BEGIN

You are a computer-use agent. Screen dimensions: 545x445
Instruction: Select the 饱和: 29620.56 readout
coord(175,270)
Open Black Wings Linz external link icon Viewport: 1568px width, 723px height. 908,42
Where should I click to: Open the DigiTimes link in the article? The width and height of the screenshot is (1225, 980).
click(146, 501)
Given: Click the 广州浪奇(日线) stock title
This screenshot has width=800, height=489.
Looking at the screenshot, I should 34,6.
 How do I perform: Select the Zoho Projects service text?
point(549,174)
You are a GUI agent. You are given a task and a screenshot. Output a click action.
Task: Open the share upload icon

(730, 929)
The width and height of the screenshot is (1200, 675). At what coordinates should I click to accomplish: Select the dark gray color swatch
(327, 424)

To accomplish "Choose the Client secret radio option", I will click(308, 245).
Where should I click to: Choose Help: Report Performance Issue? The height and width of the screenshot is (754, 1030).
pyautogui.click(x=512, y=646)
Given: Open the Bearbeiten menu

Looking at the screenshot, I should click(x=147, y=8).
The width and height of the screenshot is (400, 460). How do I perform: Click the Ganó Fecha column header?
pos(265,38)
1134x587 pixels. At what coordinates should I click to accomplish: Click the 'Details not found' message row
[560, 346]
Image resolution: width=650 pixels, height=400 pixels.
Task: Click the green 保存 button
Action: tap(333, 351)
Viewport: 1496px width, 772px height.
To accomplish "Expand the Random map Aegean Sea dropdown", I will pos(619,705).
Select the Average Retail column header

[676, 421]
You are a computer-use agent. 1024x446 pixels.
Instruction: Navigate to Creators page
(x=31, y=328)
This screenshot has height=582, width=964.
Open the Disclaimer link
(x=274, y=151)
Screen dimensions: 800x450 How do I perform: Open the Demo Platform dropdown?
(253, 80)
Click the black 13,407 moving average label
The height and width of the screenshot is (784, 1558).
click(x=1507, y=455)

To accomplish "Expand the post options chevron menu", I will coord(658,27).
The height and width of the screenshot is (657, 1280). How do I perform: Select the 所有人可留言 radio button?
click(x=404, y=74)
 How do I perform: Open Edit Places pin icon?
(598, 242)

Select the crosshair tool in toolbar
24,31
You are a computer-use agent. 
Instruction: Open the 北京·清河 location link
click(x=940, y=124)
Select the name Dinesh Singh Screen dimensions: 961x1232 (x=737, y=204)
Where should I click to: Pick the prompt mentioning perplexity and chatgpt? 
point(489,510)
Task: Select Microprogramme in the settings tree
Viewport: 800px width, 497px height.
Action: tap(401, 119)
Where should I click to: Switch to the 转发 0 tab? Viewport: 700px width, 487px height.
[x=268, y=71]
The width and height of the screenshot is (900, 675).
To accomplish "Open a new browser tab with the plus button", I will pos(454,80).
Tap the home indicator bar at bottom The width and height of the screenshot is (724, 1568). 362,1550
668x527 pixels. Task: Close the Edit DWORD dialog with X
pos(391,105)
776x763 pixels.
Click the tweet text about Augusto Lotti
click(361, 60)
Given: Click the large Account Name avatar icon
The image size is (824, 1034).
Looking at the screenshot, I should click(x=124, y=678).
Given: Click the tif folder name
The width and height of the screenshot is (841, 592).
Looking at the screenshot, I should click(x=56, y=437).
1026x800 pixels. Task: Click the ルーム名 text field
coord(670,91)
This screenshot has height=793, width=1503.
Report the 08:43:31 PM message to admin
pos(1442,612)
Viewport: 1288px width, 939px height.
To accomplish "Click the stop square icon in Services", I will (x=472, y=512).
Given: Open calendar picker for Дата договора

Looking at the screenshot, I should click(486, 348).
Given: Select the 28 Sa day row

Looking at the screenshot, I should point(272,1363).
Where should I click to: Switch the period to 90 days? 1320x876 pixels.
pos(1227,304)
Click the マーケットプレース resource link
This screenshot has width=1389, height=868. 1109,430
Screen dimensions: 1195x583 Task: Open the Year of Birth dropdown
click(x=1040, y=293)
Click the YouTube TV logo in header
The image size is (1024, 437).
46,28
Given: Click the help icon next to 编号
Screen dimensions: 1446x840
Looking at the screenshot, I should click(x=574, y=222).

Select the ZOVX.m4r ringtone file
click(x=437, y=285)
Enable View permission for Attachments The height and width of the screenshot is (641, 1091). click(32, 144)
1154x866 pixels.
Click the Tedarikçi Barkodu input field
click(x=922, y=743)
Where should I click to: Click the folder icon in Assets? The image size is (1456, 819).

END

ASSIGNMENT - Please repeat the material above, word for word and in full.

RESPONSE TO THE EXERCISE -
You are a computer-use agent. Screen dimensions: 545x445
Instruction: Select the 饱和: 29620.56 readout
coord(175,270)
Open Black Wings Linz external link icon Viewport: 1568px width, 723px height. 908,42
Where should I click to: Open the DigiTimes link in the article? The width and height of the screenshot is (1225, 980).
click(146, 501)
Given: Click the 广州浪奇(日线) stock title
This screenshot has width=800, height=489.
Looking at the screenshot, I should 34,6.
 How do I perform: Select the Zoho Projects service text?
point(549,174)
You are a GUI agent. You are given a task and a screenshot. Output a click action.
Task: Open the share upload icon

(730, 929)
The width and height of the screenshot is (1200, 675). At what coordinates should I click to accomplish: Select the dark gray color swatch
(327, 424)

To accomplish "Choose the Client secret radio option", I will click(308, 245).
Where should I click to: Choose Help: Report Performance Issue? The height and width of the screenshot is (754, 1030).
pyautogui.click(x=512, y=646)
Given: Open the Bearbeiten menu

Looking at the screenshot, I should click(x=147, y=8).
The width and height of the screenshot is (400, 460). How do I perform: Click the Ganó Fecha column header?
pos(265,38)
1134x587 pixels. At what coordinates should I click to accomplish: Click the 'Details not found' message row
[560, 346]
Image resolution: width=650 pixels, height=400 pixels.
Task: Click the green 保存 button
Action: tap(333, 351)
Viewport: 1496px width, 772px height.
To accomplish "Expand the Random map Aegean Sea dropdown", I will pos(619,705).
Select the Average Retail column header

[676, 421]
You are a computer-use agent. 1024x446 pixels.
Instruction: Navigate to Creators page
(x=31, y=328)
This screenshot has height=582, width=964.
Open the Disclaimer link
(x=274, y=151)
Screen dimensions: 800x450 How do I perform: Open the Demo Platform dropdown?
(253, 80)
Click the black 13,407 moving average label
The height and width of the screenshot is (784, 1558).
click(x=1507, y=455)

To accomplish "Expand the post options chevron menu", I will coord(658,27).
The height and width of the screenshot is (657, 1280). How do I perform: Select the 所有人可留言 radio button?
click(x=404, y=74)
 How do I perform: Open Edit Places pin icon?
(598, 242)

Select the crosshair tool in toolbar
24,31
You are a computer-use agent. 
Instruction: Open the 北京·清河 location link
click(x=940, y=124)
Select the name Dinesh Singh Screen dimensions: 961x1232 (x=737, y=204)
Where should I click to: Pick the prompt mentioning perplexity and chatgpt? 
point(489,510)
Task: Select Microprogramme in the settings tree
Viewport: 800px width, 497px height.
Action: tap(401, 119)
Where should I click to: Switch to the 转发 0 tab? Viewport: 700px width, 487px height.
[x=268, y=71]
The width and height of the screenshot is (900, 675).
To accomplish "Open a new browser tab with the plus button", I will pos(454,80).
Tap the home indicator bar at bottom The width and height of the screenshot is (724, 1568). 362,1550
668x527 pixels. Task: Close the Edit DWORD dialog with X
pos(391,105)
776x763 pixels.
Click the tweet text about Augusto Lotti
click(361, 60)
Given: Click the large Account Name avatar icon
The image size is (824, 1034).
Looking at the screenshot, I should click(x=124, y=678).
Given: Click the tif folder name
The width and height of the screenshot is (841, 592).
Looking at the screenshot, I should click(x=56, y=437).
1026x800 pixels. Task: Click the ルーム名 text field
coord(670,91)
This screenshot has height=793, width=1503.
Report the 08:43:31 PM message to admin
pos(1442,612)
Viewport: 1288px width, 939px height.
To accomplish "Click the stop square icon in Services", I will (x=472, y=512).
Given: Open calendar picker for Дата договора

Looking at the screenshot, I should click(486, 348).
Given: Select the 28 Sa day row

Looking at the screenshot, I should point(272,1363).
Where should I click to: Switch the period to 90 days? 1320x876 pixels.
pos(1227,304)
Click the マーケットプレース resource link
This screenshot has width=1389, height=868. 1109,430
Screen dimensions: 1195x583 Task: Open the Year of Birth dropdown
click(x=1040, y=293)
Click the YouTube TV logo in header
The image size is (1024, 437).
46,28
Given: Click the help icon next to 编号
Screen dimensions: 1446x840
Looking at the screenshot, I should click(x=574, y=222).

Select the ZOVX.m4r ringtone file
click(x=437, y=285)
Enable View permission for Attachments The height and width of the screenshot is (641, 1091). click(32, 144)
1154x866 pixels.
Click the Tedarikçi Barkodu input field
click(x=922, y=743)
Where should I click to: Click the folder icon in Assets? The image size is (1456, 819).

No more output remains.